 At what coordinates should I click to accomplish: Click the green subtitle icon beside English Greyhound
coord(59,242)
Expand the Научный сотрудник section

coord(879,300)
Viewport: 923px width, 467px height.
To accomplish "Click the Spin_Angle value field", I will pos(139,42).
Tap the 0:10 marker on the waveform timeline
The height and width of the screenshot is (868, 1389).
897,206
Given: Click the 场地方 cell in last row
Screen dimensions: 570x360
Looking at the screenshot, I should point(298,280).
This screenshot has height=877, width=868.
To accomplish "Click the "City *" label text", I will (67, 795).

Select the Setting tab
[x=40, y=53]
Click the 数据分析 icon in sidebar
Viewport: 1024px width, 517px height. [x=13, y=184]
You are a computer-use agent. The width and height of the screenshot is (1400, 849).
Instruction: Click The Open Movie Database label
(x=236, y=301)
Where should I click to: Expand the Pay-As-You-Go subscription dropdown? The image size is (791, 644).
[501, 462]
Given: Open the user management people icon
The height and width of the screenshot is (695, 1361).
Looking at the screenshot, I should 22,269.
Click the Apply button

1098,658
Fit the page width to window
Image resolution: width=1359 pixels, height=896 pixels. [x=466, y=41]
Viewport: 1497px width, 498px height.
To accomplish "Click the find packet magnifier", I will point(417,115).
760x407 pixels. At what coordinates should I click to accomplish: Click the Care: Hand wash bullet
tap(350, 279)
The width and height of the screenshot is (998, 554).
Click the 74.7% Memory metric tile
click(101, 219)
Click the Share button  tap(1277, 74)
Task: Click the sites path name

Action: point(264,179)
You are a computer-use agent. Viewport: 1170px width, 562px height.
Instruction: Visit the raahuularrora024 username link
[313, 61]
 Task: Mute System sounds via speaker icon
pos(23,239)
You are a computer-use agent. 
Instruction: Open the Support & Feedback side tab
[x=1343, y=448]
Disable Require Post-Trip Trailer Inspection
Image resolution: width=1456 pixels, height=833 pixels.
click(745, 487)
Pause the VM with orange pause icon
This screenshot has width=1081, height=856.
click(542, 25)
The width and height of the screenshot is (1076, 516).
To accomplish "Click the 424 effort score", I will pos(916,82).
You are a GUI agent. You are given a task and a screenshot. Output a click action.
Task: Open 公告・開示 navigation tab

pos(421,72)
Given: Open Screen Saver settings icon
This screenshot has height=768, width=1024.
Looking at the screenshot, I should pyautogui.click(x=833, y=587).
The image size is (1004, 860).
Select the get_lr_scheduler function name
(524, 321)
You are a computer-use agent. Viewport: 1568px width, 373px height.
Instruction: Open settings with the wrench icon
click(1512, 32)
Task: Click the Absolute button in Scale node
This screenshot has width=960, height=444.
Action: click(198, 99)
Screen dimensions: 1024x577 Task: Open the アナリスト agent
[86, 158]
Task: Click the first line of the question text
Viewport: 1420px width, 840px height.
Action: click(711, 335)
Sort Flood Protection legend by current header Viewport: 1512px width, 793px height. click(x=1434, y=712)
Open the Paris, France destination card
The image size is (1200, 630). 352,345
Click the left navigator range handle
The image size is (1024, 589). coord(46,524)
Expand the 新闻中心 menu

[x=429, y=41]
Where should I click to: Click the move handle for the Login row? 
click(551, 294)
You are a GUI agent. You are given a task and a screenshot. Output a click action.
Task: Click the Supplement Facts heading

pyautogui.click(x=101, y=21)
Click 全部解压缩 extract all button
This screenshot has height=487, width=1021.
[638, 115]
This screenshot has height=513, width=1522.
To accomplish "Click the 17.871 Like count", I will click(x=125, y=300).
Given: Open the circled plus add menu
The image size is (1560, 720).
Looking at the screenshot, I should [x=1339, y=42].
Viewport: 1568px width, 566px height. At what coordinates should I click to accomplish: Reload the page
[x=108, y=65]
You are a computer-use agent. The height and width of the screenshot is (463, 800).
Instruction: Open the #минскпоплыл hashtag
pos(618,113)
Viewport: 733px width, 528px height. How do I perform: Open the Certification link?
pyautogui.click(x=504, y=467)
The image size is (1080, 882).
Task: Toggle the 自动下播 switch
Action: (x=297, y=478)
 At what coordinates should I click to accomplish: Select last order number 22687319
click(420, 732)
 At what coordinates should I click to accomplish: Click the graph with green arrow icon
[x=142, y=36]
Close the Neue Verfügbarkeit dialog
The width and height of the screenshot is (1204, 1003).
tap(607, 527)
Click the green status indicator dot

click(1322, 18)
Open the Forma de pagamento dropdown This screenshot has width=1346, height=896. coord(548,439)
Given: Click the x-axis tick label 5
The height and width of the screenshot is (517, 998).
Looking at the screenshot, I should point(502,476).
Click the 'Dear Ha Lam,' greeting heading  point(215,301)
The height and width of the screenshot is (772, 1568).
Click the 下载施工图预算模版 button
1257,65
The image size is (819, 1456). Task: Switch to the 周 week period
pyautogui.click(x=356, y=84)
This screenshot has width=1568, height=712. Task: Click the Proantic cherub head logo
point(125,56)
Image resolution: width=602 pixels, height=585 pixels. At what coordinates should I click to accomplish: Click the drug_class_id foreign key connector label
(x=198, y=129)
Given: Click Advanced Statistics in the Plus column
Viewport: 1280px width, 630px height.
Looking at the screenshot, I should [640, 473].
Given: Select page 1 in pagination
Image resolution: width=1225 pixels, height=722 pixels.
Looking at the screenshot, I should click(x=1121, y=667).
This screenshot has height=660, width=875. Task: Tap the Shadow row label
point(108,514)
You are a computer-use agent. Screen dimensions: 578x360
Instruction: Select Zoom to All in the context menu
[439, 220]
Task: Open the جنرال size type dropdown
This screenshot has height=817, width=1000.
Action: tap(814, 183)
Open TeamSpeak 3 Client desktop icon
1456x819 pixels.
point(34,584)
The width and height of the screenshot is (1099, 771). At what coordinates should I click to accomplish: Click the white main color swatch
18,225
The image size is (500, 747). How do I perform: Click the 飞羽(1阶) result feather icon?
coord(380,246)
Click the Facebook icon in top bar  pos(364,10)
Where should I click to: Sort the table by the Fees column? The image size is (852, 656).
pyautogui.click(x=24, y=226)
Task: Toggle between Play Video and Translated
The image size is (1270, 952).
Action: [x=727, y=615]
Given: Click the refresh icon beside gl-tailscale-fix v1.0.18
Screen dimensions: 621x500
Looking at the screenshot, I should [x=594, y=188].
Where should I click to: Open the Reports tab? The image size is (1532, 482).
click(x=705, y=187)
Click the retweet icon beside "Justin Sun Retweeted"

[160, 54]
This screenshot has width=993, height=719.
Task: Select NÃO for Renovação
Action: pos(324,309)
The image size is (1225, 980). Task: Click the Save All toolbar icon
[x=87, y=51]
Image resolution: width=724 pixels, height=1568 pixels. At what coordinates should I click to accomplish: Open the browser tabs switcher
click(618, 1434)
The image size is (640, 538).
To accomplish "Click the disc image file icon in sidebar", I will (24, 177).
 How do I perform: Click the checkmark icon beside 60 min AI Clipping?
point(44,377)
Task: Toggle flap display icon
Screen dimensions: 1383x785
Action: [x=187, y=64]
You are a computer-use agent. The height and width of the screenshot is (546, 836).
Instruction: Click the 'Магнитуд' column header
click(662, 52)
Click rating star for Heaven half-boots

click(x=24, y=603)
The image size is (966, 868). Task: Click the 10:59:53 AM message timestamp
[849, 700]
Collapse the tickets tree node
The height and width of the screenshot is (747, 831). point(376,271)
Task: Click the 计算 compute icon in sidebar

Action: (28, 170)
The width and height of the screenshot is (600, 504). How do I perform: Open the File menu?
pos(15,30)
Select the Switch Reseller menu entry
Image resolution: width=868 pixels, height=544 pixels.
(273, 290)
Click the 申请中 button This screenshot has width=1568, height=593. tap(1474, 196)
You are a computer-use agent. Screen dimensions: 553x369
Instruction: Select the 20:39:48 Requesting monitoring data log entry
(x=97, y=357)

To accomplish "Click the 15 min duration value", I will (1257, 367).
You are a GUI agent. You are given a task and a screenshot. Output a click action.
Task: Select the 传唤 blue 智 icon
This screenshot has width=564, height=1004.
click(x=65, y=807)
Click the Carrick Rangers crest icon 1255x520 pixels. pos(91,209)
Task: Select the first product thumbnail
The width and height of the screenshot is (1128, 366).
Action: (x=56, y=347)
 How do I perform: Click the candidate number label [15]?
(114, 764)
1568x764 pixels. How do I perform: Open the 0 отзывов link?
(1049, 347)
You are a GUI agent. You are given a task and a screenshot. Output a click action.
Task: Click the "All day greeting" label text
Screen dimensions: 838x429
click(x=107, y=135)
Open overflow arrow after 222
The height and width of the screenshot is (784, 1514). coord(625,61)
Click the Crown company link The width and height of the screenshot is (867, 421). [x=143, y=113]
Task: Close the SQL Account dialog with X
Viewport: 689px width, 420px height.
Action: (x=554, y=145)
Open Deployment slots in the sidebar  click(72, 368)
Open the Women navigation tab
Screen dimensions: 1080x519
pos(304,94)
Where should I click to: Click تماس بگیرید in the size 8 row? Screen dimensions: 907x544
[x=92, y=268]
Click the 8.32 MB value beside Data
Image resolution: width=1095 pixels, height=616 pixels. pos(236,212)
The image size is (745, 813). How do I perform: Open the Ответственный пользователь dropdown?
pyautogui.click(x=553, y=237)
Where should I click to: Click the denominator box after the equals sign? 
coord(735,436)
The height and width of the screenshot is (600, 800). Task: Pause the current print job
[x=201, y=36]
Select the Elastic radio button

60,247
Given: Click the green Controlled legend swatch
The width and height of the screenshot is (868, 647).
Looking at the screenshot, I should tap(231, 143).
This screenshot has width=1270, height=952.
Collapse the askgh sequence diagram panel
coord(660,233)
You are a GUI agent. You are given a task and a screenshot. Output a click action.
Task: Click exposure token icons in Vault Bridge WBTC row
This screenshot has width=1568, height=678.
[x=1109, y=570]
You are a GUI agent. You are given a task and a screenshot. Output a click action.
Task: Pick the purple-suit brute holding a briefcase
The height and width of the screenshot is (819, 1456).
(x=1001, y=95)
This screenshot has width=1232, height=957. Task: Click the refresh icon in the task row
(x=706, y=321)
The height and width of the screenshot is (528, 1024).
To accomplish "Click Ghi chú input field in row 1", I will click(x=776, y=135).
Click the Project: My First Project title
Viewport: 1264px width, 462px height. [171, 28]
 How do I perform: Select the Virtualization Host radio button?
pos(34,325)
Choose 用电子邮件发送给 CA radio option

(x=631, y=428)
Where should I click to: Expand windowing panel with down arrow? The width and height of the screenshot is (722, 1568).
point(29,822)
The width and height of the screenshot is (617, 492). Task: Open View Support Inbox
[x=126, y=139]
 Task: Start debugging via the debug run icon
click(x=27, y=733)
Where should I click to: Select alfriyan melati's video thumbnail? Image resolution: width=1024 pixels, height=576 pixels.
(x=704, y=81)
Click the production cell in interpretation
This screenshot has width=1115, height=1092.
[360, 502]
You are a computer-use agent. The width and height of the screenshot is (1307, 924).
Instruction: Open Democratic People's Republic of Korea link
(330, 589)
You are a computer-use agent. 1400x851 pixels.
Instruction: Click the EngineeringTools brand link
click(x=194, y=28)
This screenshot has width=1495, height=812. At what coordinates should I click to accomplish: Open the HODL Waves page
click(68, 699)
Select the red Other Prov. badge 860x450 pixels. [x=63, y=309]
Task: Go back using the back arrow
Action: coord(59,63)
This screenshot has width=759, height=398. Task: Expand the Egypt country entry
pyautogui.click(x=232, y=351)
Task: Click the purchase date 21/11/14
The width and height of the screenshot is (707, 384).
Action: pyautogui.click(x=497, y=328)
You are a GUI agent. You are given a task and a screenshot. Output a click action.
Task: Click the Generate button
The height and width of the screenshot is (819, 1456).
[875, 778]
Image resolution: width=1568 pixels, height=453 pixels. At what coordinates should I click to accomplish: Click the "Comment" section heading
--------------------
◆ EXERCISE
If a line in the records contains the string "will", copy it out.

◆ RESULT BELOW
To accomplish "Click the Spin_Angle value field", I will pos(139,42).
To accomplish "Click the "City *" label text", I will (67, 795).
To accomplish "Click the find packet magnifier", I will point(417,115).
To accomplish "Click the 424 effort score", I will pos(916,82).
To accomplish "Click the 17.871 Like count", I will click(x=125, y=300).
To accomplish "Click the disc image file icon in sidebar", I will (24, 177).
To accomplish "Click the 15 min duration value", I will (1257, 367).
To accomplish "Click Ghi chú input field in row 1", I will click(x=776, y=135).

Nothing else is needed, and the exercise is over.